I told him I was pretty new to the form myself, having only started reading graphic novels seriously for the past year or so. What I had found, I said, is that I tend to like the books that feature a writer and artist team. It seemed to me that the novels with just one person doing the art and the story often seemed to come up lacking (though I do have to take that back because a lot of the graphic memoirs I’ve read and enjoyed are by one person). The artist-written stories were a bit tired, cliche, stories I had already read before. He wasn’t surprised since visual art and writing are two completely different art forms.

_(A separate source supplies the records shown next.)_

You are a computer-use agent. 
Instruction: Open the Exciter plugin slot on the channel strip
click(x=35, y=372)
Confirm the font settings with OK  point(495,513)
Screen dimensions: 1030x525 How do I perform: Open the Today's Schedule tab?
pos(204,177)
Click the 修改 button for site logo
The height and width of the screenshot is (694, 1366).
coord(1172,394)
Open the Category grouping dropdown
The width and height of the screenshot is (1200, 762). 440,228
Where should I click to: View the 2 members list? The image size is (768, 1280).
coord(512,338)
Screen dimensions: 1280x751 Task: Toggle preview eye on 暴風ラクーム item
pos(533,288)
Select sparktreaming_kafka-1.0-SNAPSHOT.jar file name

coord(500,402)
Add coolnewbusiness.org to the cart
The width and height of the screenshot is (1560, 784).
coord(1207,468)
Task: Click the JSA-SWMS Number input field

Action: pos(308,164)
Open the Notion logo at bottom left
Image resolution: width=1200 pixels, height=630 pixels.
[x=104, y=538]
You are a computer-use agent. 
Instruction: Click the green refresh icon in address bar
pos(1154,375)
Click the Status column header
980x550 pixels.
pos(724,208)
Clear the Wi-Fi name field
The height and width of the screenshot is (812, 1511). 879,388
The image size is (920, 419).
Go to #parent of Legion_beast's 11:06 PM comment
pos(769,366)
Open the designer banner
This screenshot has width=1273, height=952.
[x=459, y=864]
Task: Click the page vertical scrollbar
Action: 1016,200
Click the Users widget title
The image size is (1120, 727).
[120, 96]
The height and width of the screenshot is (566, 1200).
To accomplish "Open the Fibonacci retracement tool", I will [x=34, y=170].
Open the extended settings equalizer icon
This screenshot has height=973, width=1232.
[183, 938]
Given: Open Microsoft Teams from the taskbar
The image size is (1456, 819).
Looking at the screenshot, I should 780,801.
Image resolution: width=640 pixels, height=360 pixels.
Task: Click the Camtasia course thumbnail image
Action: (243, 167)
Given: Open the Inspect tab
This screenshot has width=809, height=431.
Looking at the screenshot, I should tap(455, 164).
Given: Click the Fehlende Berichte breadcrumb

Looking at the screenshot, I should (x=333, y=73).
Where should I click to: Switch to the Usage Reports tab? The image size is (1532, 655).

Of course, Jeff Lemire has either blown that theory to bits, or proven to be the exception to the rule. I’m not sure yet.
What I am sure of is that The Complete Essex County has both a beautiful story and fabulous art.
Set in rural Canada, the story starts with Lester a young boy who wears a superhero cape and mask and who, after his mother dies, has to live with his uncle Ken on a farm in Essex County. Lester befriends Jimmy a sort of weirdo loner who runs the gas station and whose claim to fame is scoring one goal as a member of the Toronto Maple Leafs. The relationship between Lester and Jimmy is tender and sweet and it isn’t until later in the book that you find out the significance of their friendship.
From Lester and Jimmy we move on to hockey-playing brother Vince and Lou, two Essex County farmboys who move to Toronto in the 50s to play what I think would be called minor league hockey. The two brothers are, of course, in love with the same woman, and their story is told mostly in flashback by an aged Lou who is about to be forced into a nursing home. His story, the flashbacks, are so infused with regret and loss that reading some of the panels was very nearly painful. There is one panel of hockey players clicking their stick on the ice that made my eyes fill with water.
Finally, we read about Anne, a country nurse, who ties all the stories together in a way that is reassuring and fulfilling without feeling contrived at all.
It’s a little tough to write about the stories in Essex County for fear of giving too much away. The way the art and stories intertwine and give you tiny clues about the bigger story going through the book is the most enjoyable part of the collection. I wouldn’t want to ruin that for anyone. Part of the joy of reading a book like this is how very smart and perceptive you feel when something you suspected, something you thought you picked up on is finally revealed, and you were right all along.
The Complete Essex County is one of those rare graphic novels where the art and story have equal weight and work together beautifully. It doesn’t happen that often, and when it does it is pure magic. It’s graphic novels like this that really demonstrate what a powerful and evocative art form graphic storytelling can be.